I think we all go through that momentary shock when we can say we’ve done anything for 40 years.  How did I get to be so old?

The shared history is fun.  Here’s my friend Allison:

 

 

 

 

 

We go back to when Allison was five and I was six.  We were neighbors and we did everything together in the summer; we made clam soup and built dock forts and blanket forts and pine needle forts.  We wrote “drop dead” plays and produced them for the neighborhood.  I’m sure you’re wondering what a drop dead play is.  It’s a play where the only requirement for the script is that all the characters drop dead at the end.

Everything was great until we burnt Allison’s house down in the middle of the night.  No really, we did.  We didn’t do it on purpose, but our summer cottage caught fire and the fire spread to the houses on either side.  After that, Allison’s parents decided that they didn’t want to live next to us anymore, so they moved down the beach and built a new house.

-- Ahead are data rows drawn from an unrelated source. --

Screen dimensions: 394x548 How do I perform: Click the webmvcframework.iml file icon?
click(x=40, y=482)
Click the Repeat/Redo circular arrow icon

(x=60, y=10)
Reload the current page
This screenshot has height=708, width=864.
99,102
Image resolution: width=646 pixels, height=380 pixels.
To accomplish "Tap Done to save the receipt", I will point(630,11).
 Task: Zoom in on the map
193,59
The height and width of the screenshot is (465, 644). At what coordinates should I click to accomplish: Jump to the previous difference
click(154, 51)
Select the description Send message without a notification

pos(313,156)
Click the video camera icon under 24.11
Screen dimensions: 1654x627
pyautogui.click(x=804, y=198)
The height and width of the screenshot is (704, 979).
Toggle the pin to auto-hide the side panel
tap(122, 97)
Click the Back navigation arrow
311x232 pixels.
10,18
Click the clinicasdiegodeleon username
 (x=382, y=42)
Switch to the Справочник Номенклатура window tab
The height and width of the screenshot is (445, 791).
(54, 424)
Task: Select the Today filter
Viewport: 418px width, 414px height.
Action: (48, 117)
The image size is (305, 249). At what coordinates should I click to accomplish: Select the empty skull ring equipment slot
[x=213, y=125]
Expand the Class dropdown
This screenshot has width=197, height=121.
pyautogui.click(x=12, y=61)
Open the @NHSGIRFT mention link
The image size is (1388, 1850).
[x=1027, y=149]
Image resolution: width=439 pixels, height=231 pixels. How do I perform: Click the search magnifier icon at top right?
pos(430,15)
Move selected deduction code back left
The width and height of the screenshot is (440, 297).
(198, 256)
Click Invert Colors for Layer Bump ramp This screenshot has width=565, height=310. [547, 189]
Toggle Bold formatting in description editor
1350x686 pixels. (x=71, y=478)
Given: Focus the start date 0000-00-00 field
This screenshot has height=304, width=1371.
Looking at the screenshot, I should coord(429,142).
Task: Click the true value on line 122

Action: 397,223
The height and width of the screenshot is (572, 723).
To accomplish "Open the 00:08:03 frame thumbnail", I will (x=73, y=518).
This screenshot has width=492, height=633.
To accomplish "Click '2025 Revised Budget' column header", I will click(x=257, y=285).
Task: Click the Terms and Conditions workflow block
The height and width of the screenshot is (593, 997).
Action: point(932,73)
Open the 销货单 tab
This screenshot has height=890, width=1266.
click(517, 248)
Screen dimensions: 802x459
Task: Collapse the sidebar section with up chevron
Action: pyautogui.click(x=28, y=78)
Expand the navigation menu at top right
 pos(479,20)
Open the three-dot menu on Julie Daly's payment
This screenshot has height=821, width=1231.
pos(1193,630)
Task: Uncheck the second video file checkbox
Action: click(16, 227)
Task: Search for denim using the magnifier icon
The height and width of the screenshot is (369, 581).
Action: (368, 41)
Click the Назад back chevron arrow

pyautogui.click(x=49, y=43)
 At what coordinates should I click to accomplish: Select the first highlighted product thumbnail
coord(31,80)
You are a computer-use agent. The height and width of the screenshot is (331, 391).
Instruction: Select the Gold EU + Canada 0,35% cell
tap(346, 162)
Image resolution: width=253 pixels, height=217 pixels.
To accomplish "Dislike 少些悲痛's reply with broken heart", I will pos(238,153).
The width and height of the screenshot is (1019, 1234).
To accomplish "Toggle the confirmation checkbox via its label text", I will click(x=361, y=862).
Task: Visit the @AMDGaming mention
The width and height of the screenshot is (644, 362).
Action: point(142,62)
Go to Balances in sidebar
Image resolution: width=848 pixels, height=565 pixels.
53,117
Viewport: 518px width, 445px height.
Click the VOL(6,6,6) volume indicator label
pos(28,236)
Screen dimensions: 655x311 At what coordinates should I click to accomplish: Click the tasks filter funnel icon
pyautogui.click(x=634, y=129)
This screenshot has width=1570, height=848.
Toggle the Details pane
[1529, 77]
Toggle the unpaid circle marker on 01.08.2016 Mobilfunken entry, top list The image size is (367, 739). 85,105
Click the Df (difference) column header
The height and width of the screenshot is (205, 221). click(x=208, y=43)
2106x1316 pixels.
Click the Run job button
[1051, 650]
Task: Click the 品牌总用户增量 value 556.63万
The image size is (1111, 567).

The good news is that Allison and I are still friends and she didn’t get mad at me about the house.  In fact, now I have my own bedroom at her new house.  Here’s what our dogs do at Allison’s house:

 

 

 

 

 

 

 

 

It doesn’t look like they’re having fun, but really they are.  They just wish Allison and I would stop reminiscing about the past and take them for a hike.

The thing about moving back home is that people really know who you are.  That can be good, and that can be bad.  On the good side you don’t have to work very hard to feel connected, to have a sense of community.  On the bad side sometimes your friends bring up things you really would rather not remember.  But I’ll take the good with the bad.